The Silver Throne (Silvertronen or Drottning Kristinas silvertron) is a throne which has been used by the Swedish monarch at coronations, accessions to the throne and the State Opening of Parliament. The Silver Throne is located in the Hall of State at Stockholm Palace.

The Silver Throne was made for Queen Christina's coronation in 1650. Crafted by Abraham Drentwett in Augsburg, Bavaria, it was a gift from Count Magnus Gabriel De la Gardie. Since coronations stopped being practiced the throne has been used for state openings of parliament (until 1975) and enthronement ceremonies (last for Carl XVI Gustaf in 1973). It was last used in 1974 for the State Opening of Parliament.

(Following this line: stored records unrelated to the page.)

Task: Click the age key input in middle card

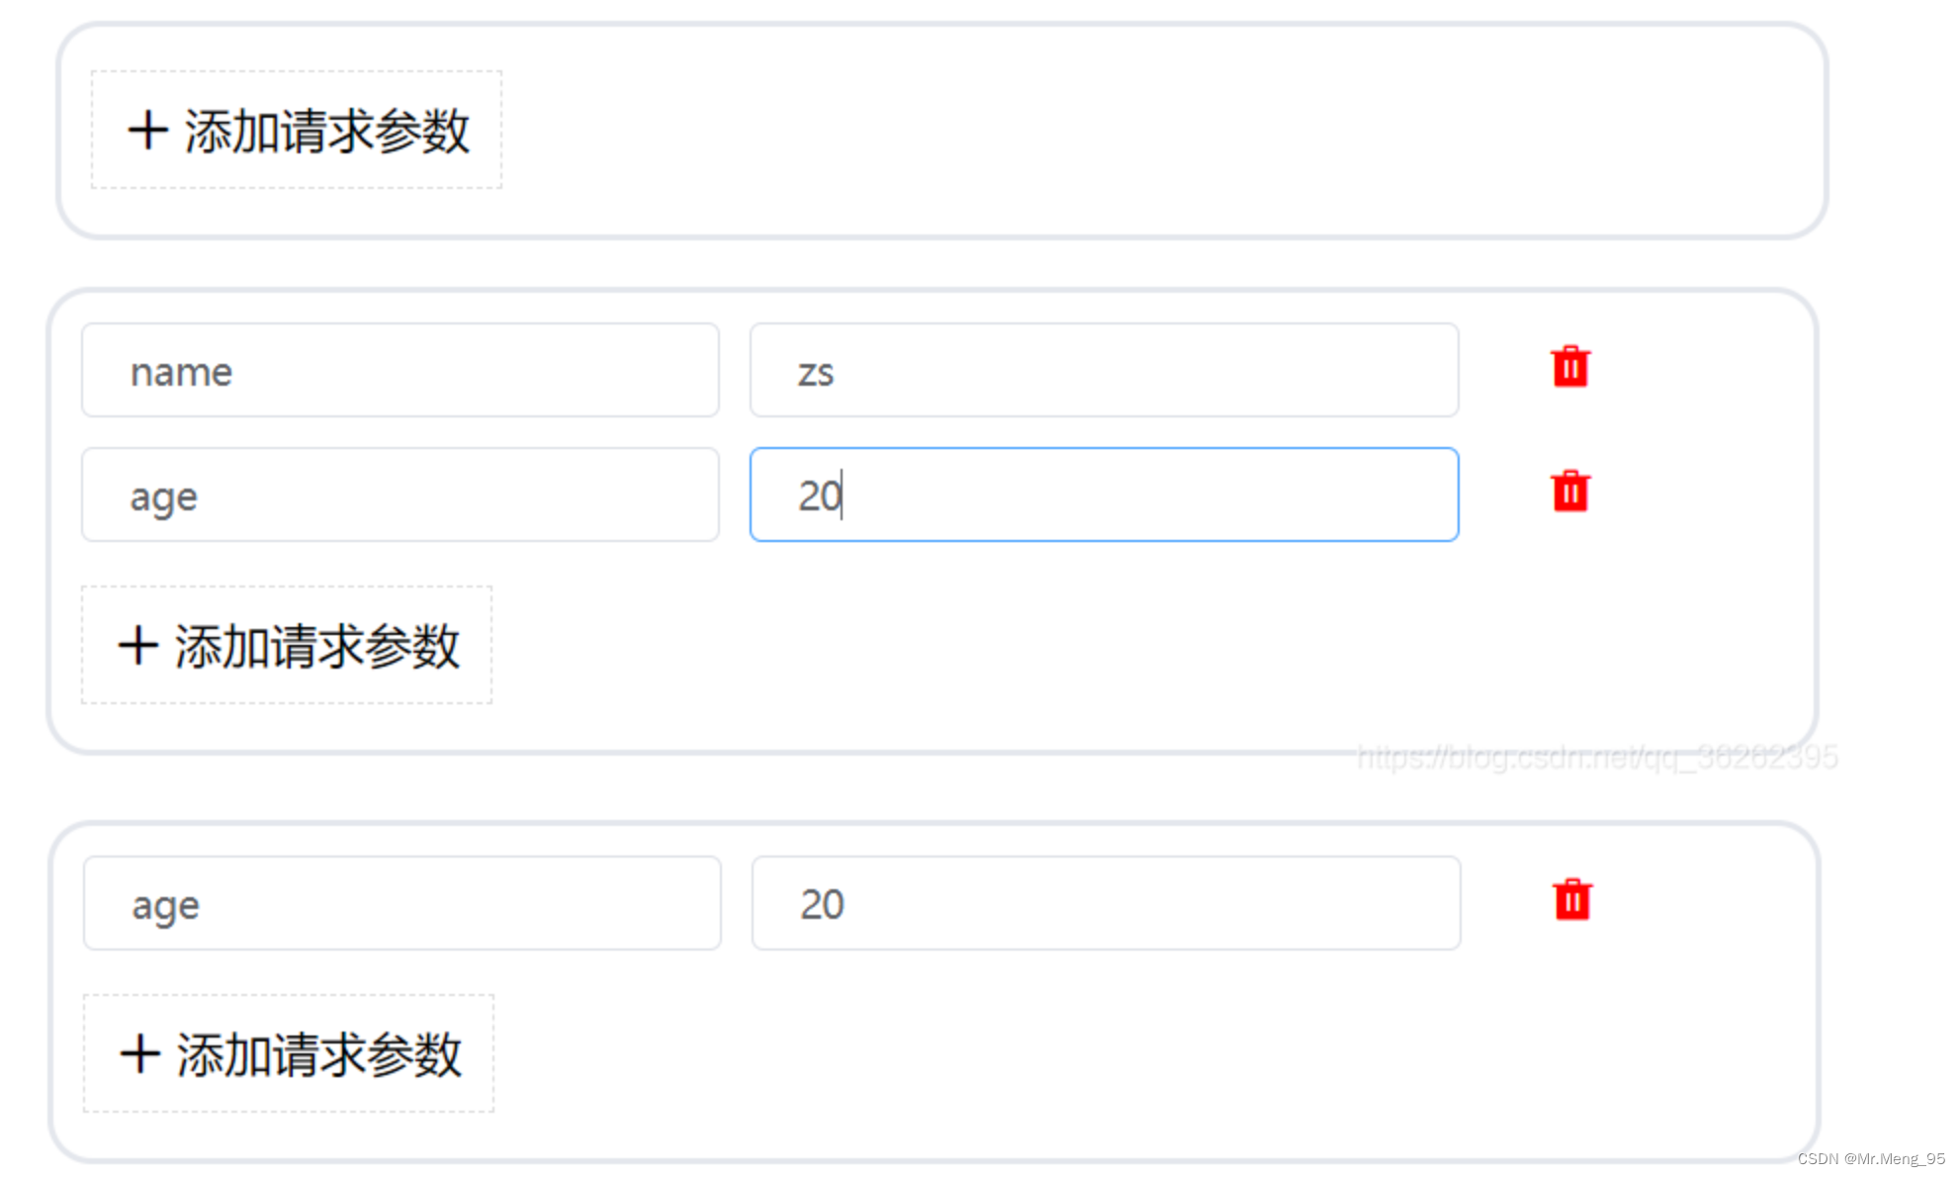Action: pos(401,494)
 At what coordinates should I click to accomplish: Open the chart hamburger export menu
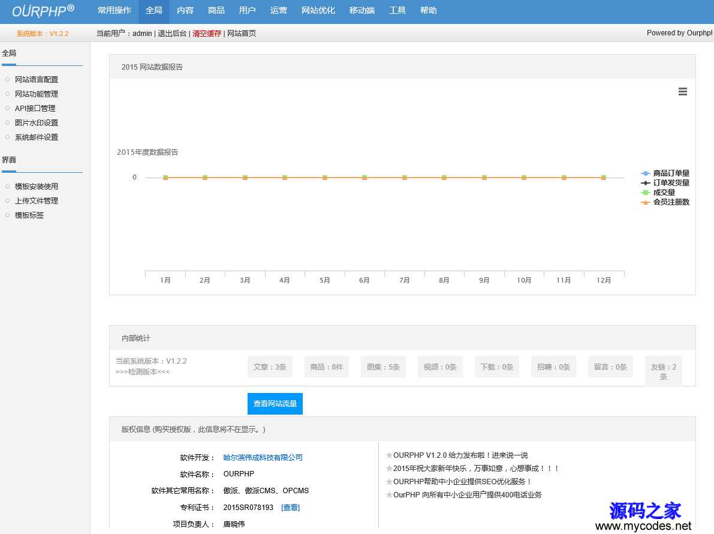682,92
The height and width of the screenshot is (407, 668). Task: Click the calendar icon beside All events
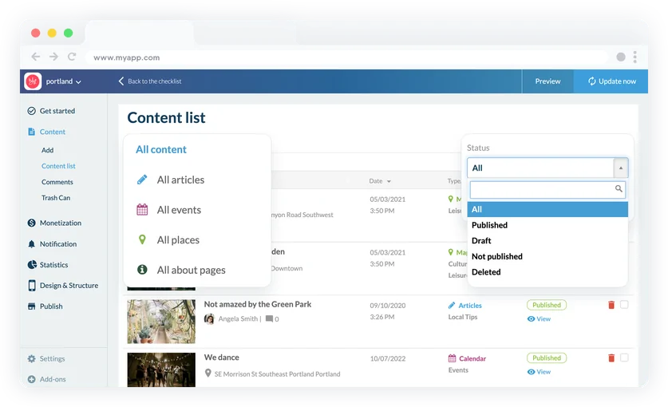tap(142, 210)
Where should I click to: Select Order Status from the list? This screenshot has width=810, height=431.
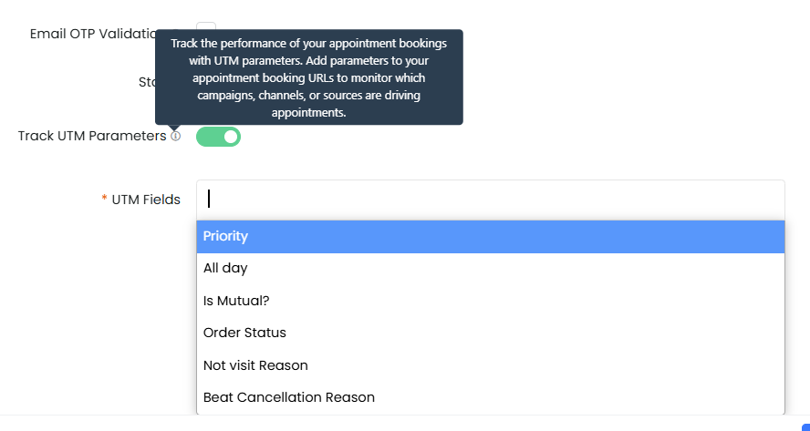click(x=490, y=333)
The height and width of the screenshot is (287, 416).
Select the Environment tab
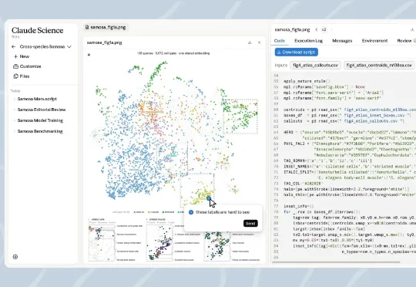[374, 41]
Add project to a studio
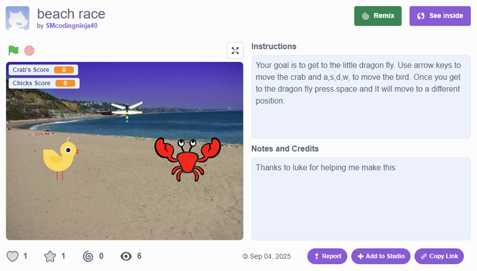 pyautogui.click(x=381, y=256)
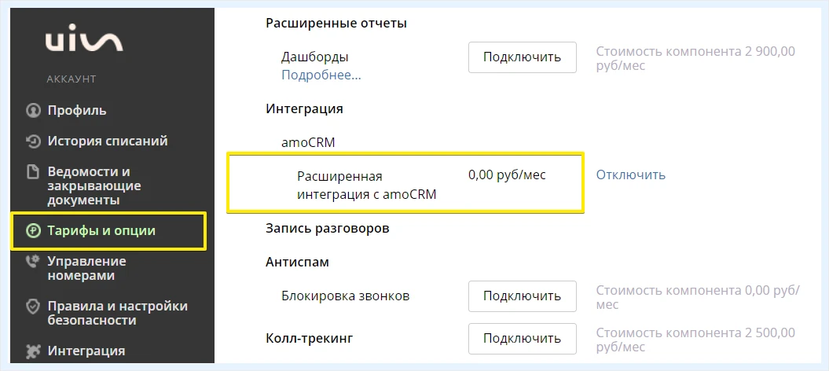The height and width of the screenshot is (371, 829).
Task: Open the Профиль menu item
Action: (77, 111)
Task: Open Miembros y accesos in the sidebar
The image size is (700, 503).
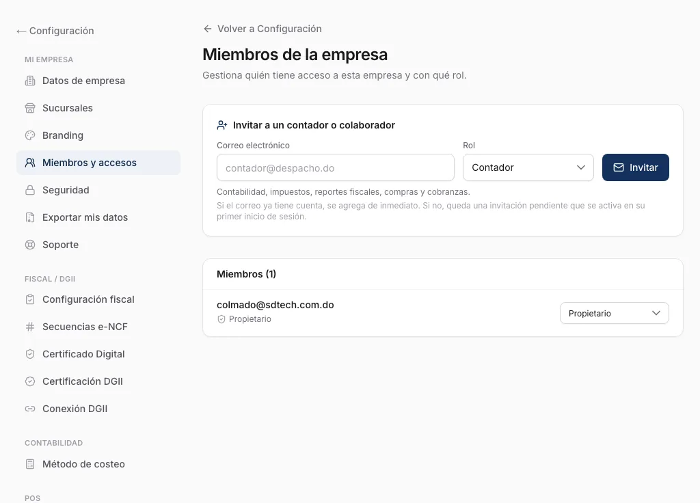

The throne took a prominent role in 2023 for a formal portrait of King Carl XVI Gustaf to mark his Golden Jubilee.

On 14 September 2024, a woman was arrested after walking past the cordons around the throne and sitting on it. The woman was arrested on suspicion of vandalism and violation of Sweden’s Protection Act. Initially, there were media reports that the throne had been damaged in the incident, but this was later denied by the Swedish Royal Court.

==Trivia==
A replica of the throne was made for the Greta Garbo film Queen Christina in 1933, and then also used in the 1989 Batman film as the throne of the Joker.